Work to be completed: Without pictures, repeat the lines of the entries from the one containing "676x382 pixels. How" through the last, both ends included, and nothing else.
____________________
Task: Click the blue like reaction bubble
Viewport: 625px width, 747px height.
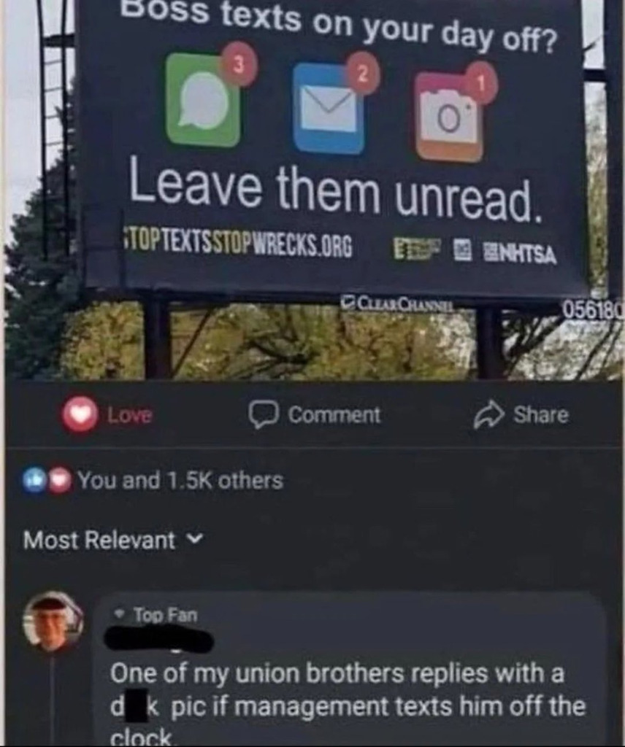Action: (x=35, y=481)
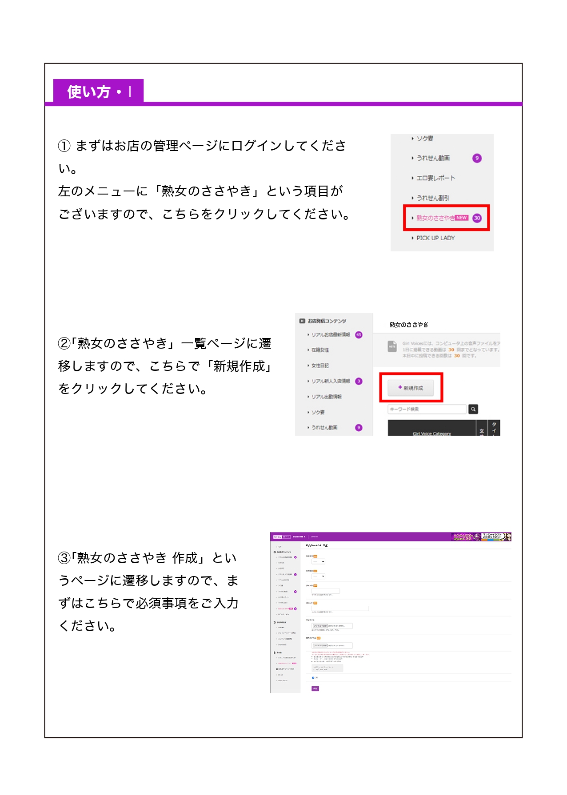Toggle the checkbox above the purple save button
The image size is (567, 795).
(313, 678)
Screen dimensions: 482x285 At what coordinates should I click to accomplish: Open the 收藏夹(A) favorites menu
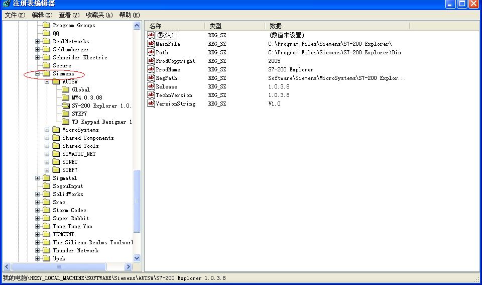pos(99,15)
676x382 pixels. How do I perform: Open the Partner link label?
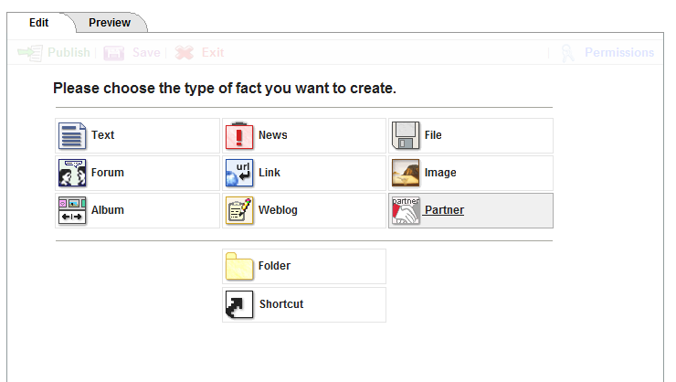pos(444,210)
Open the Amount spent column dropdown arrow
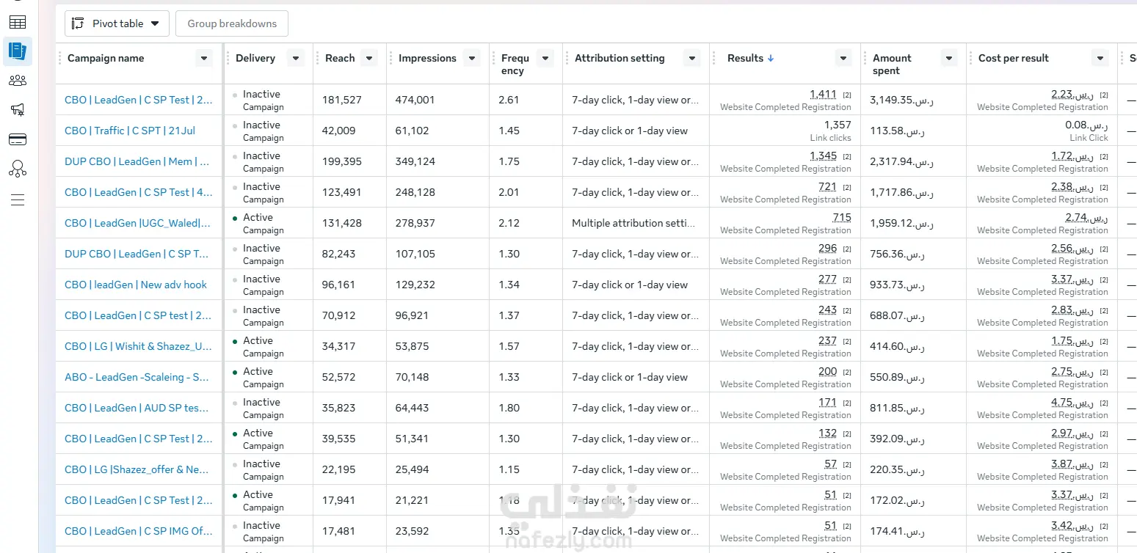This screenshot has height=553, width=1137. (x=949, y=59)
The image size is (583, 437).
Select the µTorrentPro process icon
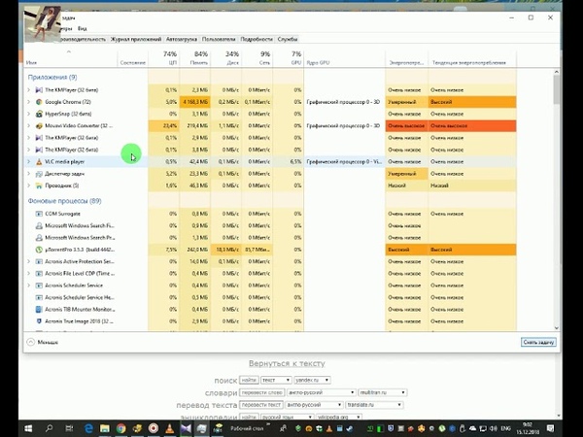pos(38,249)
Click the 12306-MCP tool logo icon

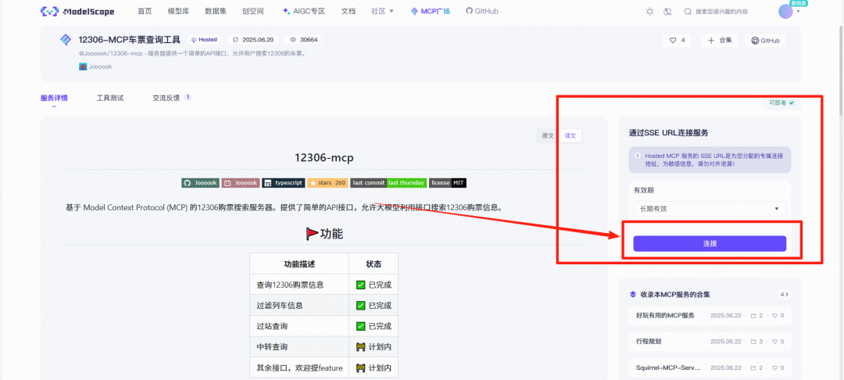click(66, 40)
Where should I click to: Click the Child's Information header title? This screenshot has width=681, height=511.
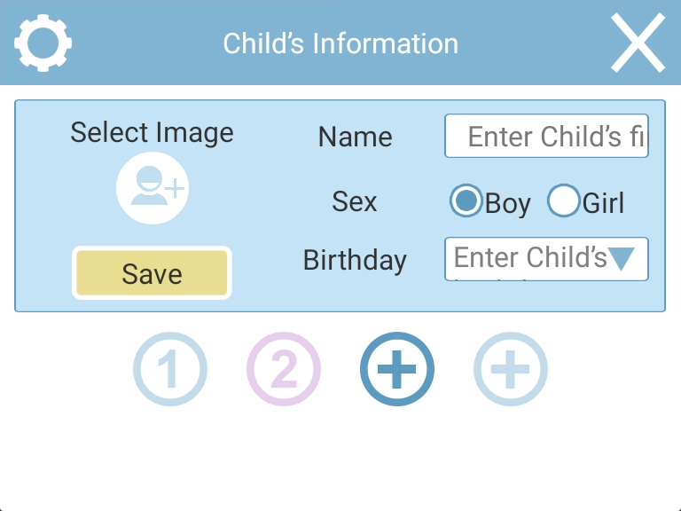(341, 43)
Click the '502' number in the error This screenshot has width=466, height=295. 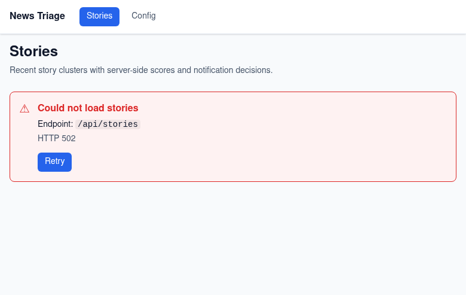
____________________
Task result:
676x382 pixels. How do I perform: Open the Partner link label?
pos(444,210)
Open the Amount spent column dropdown arrow
This screenshot has height=553, width=1137. (x=949, y=59)
The image size is (583, 437).
Select the µTorrentPro process icon
pos(38,249)
Click the 12306-MCP tool logo icon

click(66, 40)
Where should I click to: Click the Child's Information header title? This screenshot has width=681, height=511.
(341, 43)
Click the '502' number in the error This screenshot has width=466, height=295. 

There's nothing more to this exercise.